What is needed is an exact copy of the lines from the one containing "Screen dimensions: 1024x479" through the last line of the records below, with no pictures.

- - -

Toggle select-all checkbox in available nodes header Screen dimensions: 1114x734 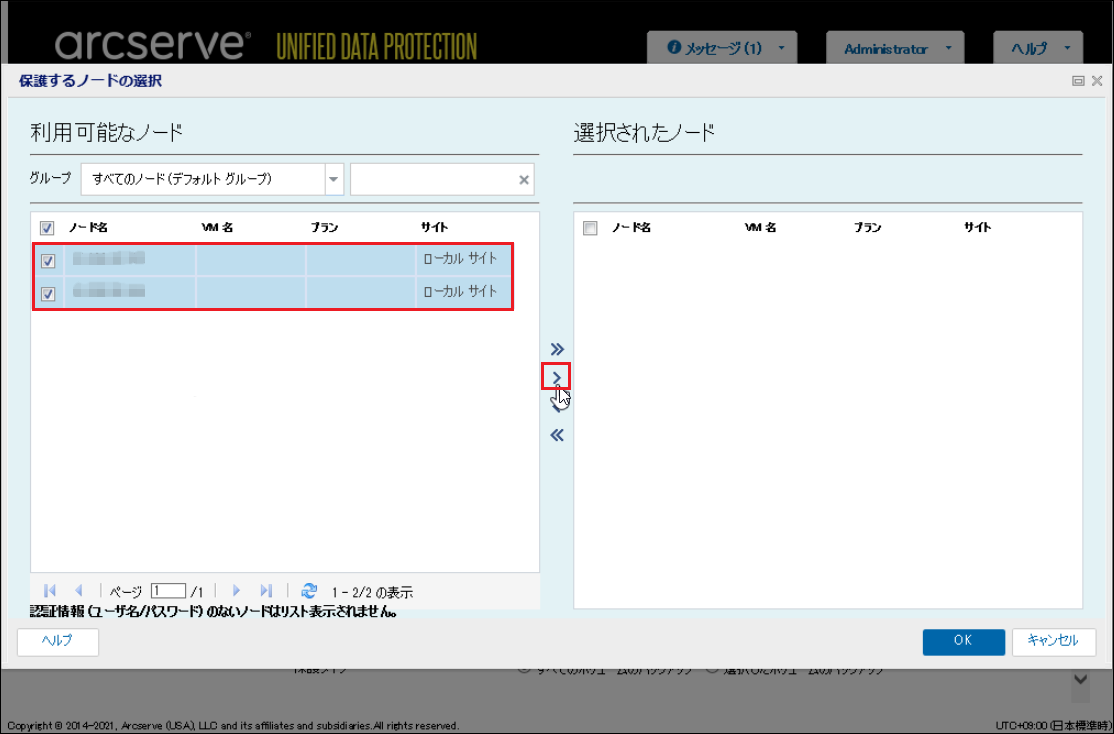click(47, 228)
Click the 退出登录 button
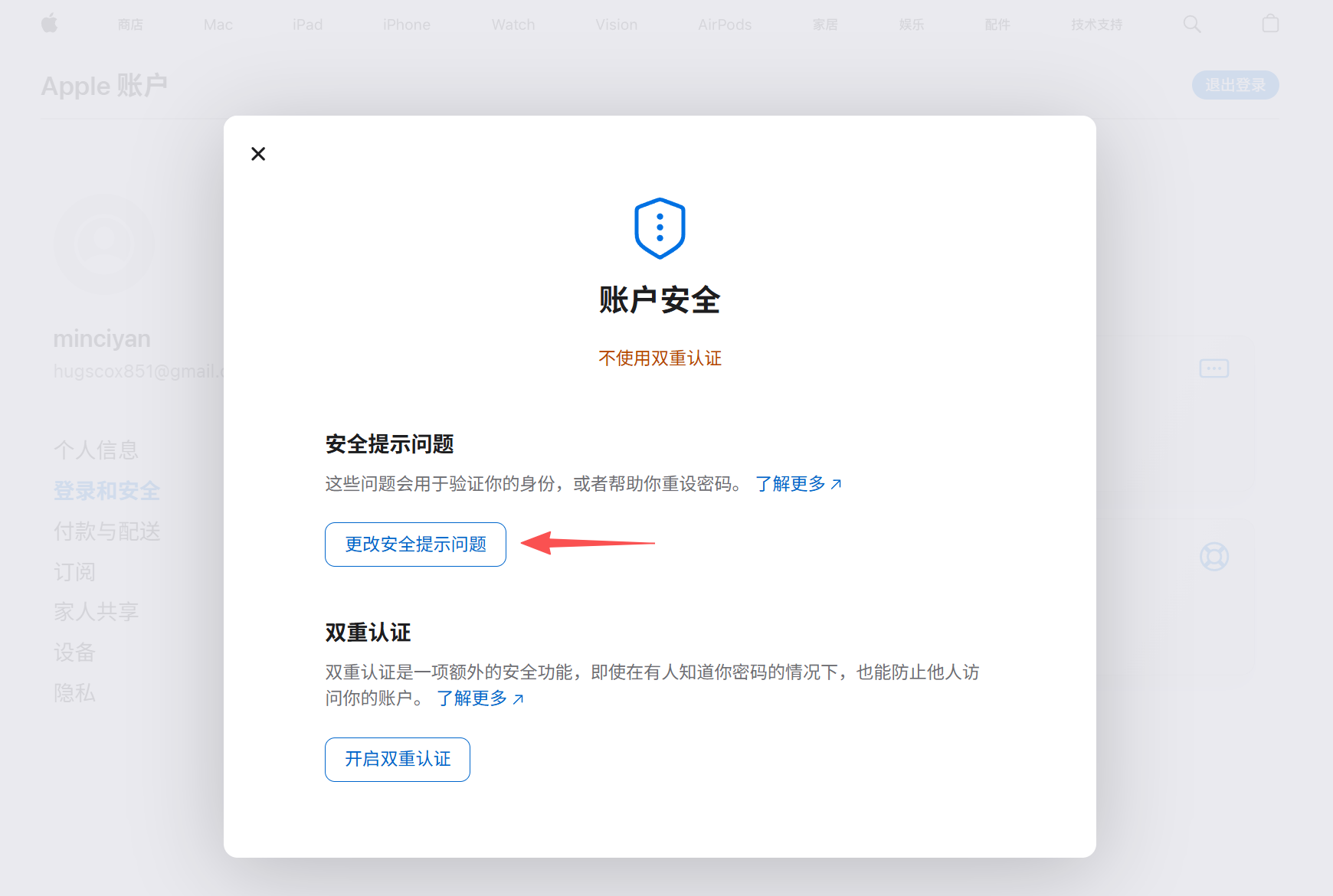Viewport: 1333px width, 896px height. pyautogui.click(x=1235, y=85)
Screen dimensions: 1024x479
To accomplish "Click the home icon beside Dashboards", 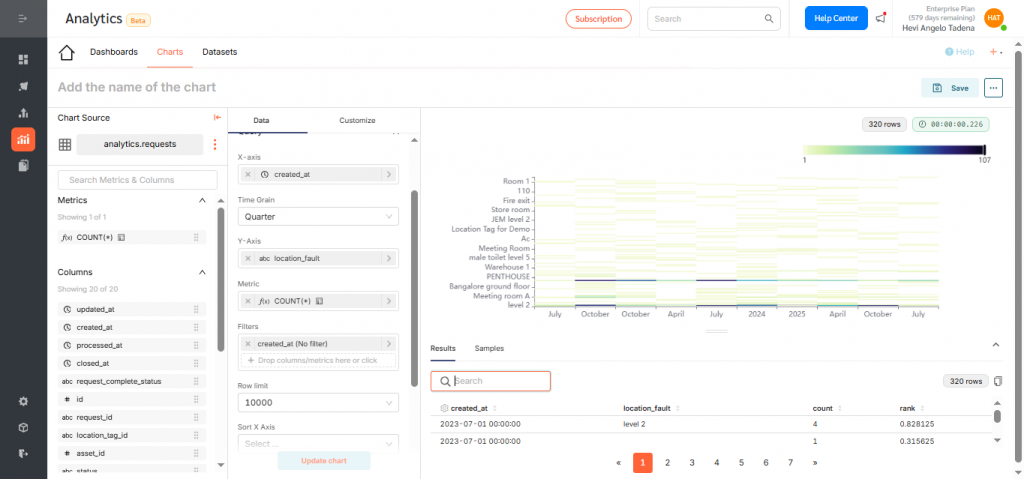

- - -

Output for this task:
Screen dimensions: 1024x479
To accomplish "Click the home icon beside Dashboards", 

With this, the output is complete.